Leemos en el nuevo Catecismo: «Cristo quiso nacer y crecer en el seno de la Sagrada Familia de José y María. La Iglesia no es otra cosa que la “Familia de Dios”».

En estas palabras se encierra un profundo misterio: Dios dispuso la economía de la salvación de los hombres de tal manera que instituyó una familia: aquella que José presidía con autoridad paterna sobre el Hijo de Dios encarnado y su Madre Virgen, y quiso que en esta familia tomase su origen la Iglesia, «la familia universal de los hijos de Dios».

Es decir, para comunicarnos la participación de la vida divina, Dios dispuso no sólo que su Hijo participase de nuestra naturaleza humana, sino que viniese al mundo haciéndose «hijo del hombre», nacido de mujer, obediente a sus «padres» por decirlo con las palabras del Evangelio.

De este modo el designio divino fue que la obra redentora se realizase no sólo en favor de los hombres, sino por el instrumento de la humanidad asumida por el propio Verbo eterno, y viniendo al mundo como descendiente prometido a Eva, a Abraham y al rey David.

Realidades naturales, un pueblo, una dinastía regia, una familia, fueron el lugar en que vino a «habitar entre los hombres» el Hijo de Dios nuestro Salvador. De tal manera que de los hombres mismos, de nuestra misma tierra pecadora, surgiera por la misericordia divina y por obra de su Espíritu la fuente divina de nuestra salvación.

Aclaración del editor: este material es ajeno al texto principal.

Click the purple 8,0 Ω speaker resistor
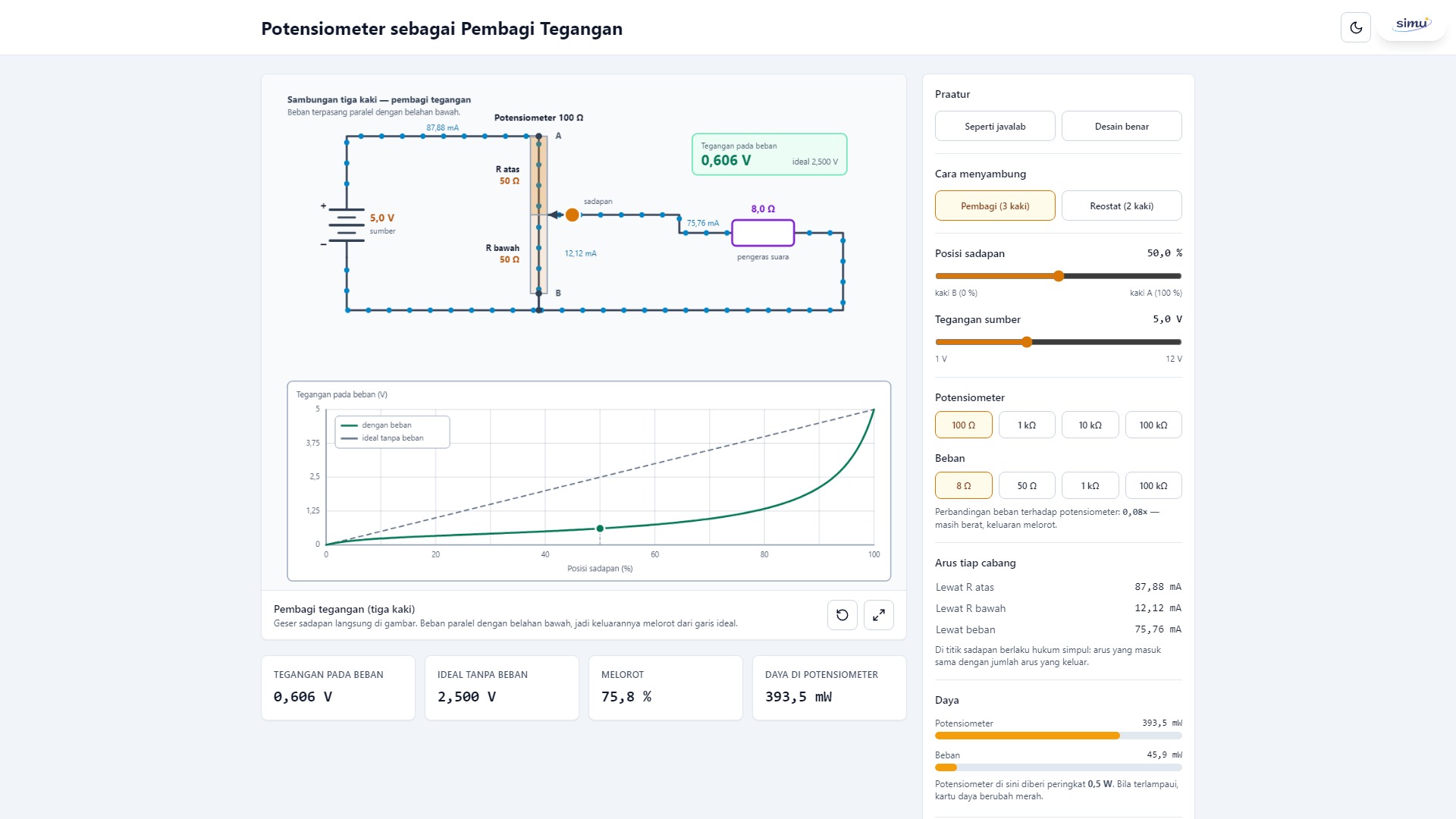The height and width of the screenshot is (819, 1456). pos(763,233)
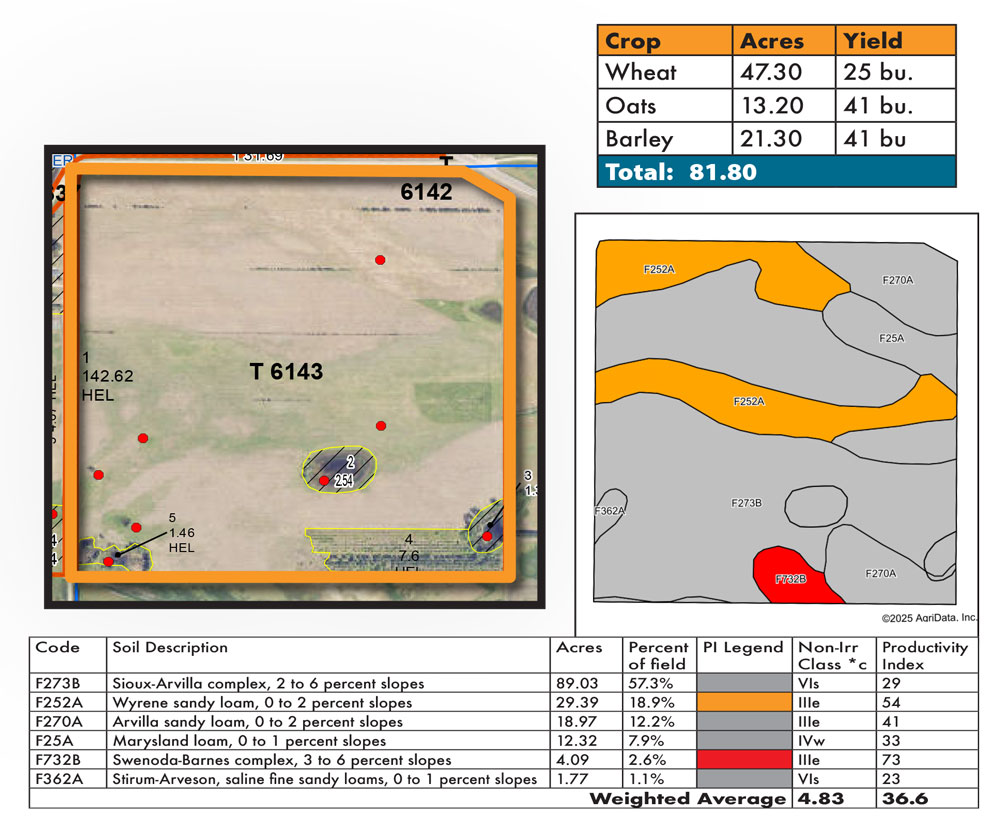This screenshot has width=1000, height=838.
Task: Click the red marker below the T 6143 label
Action: 381,425
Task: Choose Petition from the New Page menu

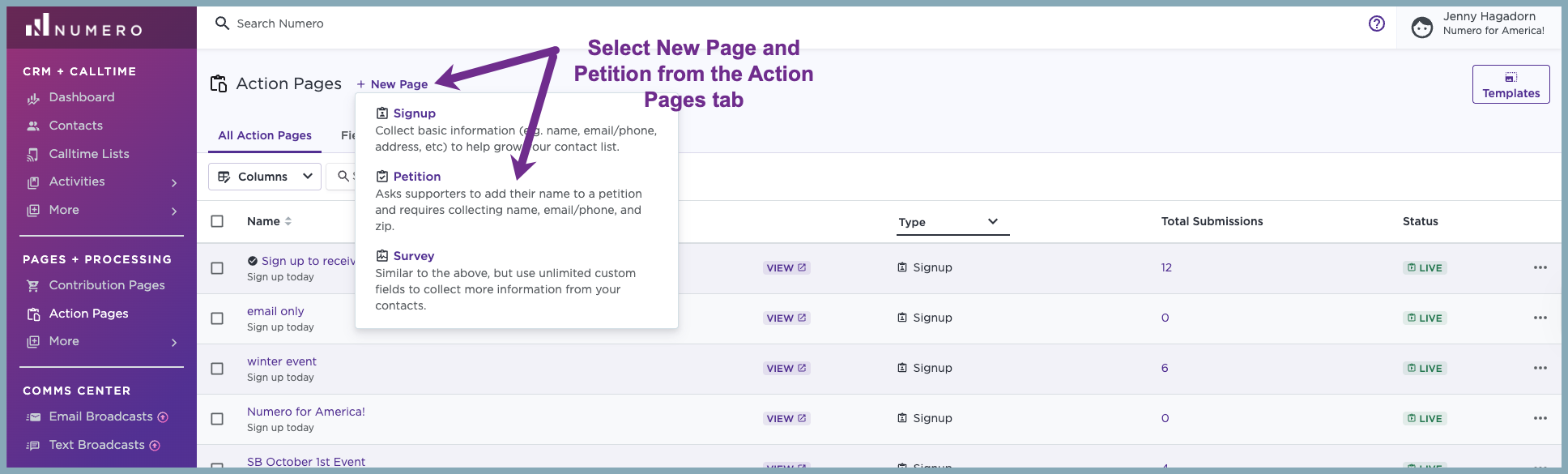Action: (x=416, y=177)
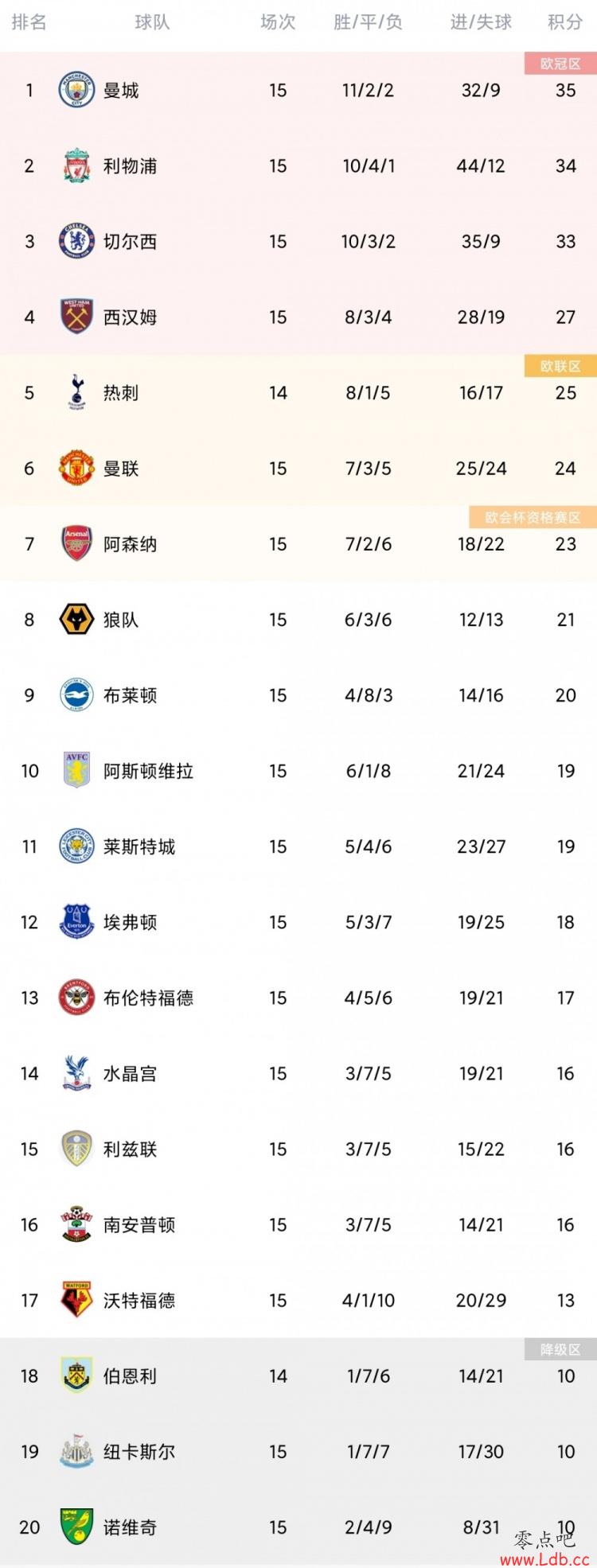Select the 胜/平/负 column header
597x1568 pixels.
click(x=368, y=22)
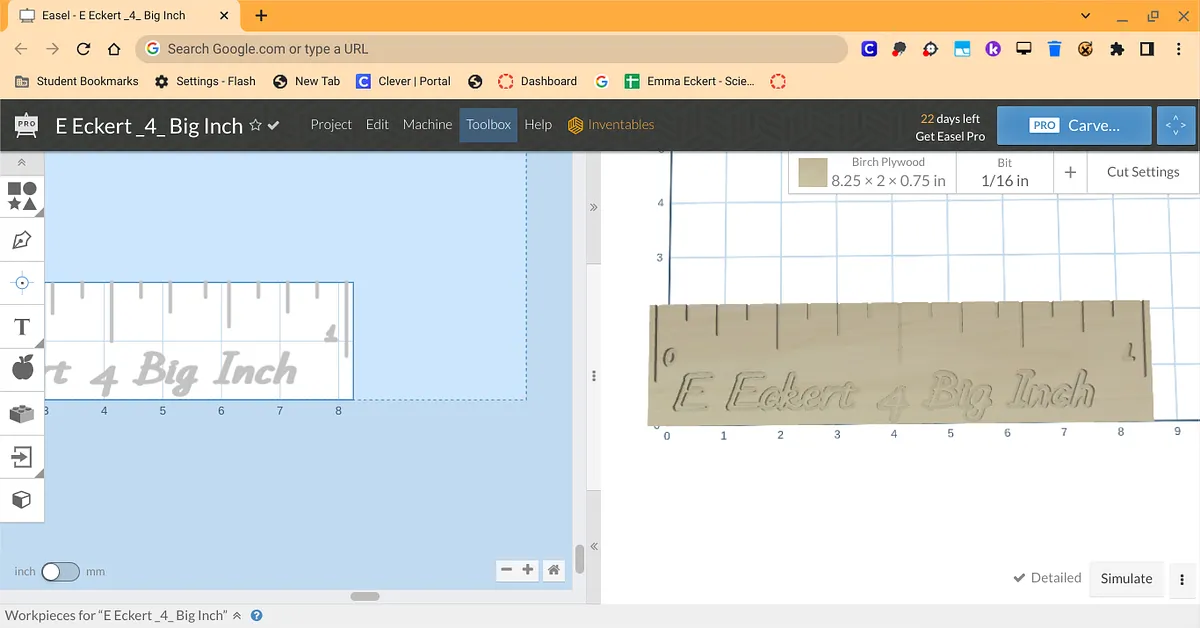Open the 3D cube tool

click(x=22, y=499)
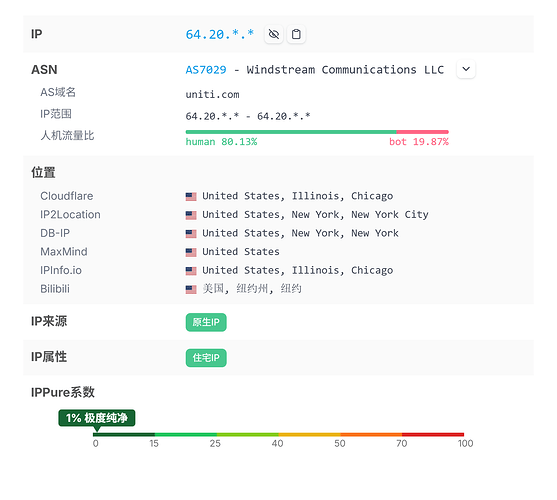
Task: Expand the ASN details chevron
Action: tap(466, 69)
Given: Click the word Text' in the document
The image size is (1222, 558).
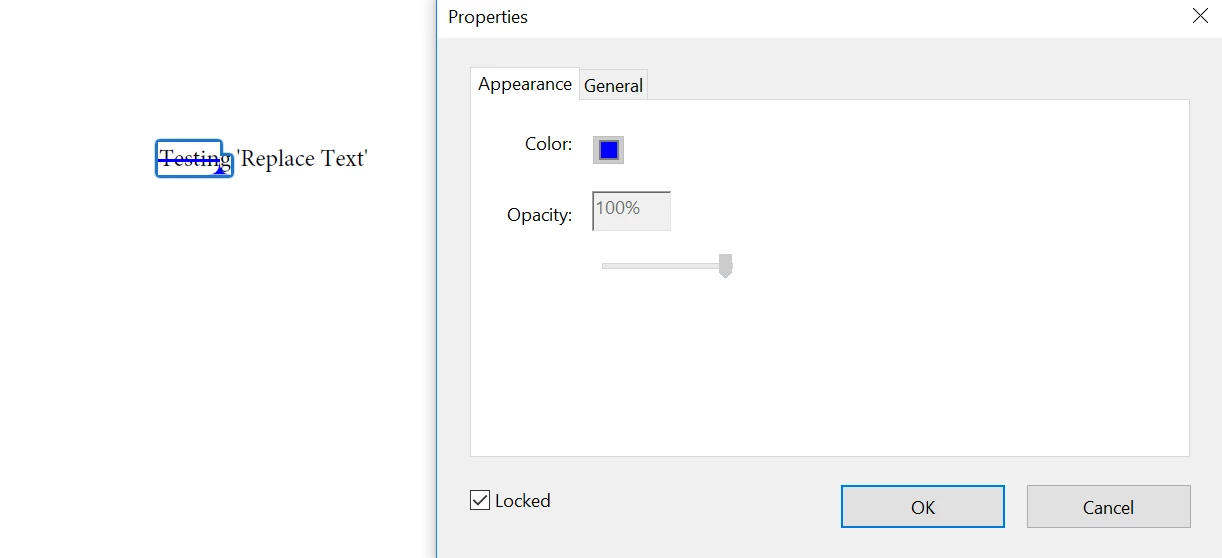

Estas palabras del Catecismo, que reitera enseñanzas pontificias muchas veces formuladas, sitúan a san José «en el comienzo de los caminos» del Señor, como «custodio paterno» del Salvador, como aquel en cuya familia se realizan las promesas hechas a los antiguos Patriarcas, y tiene su origen la comunicación de la gracia en la nueva y eterna Alianza.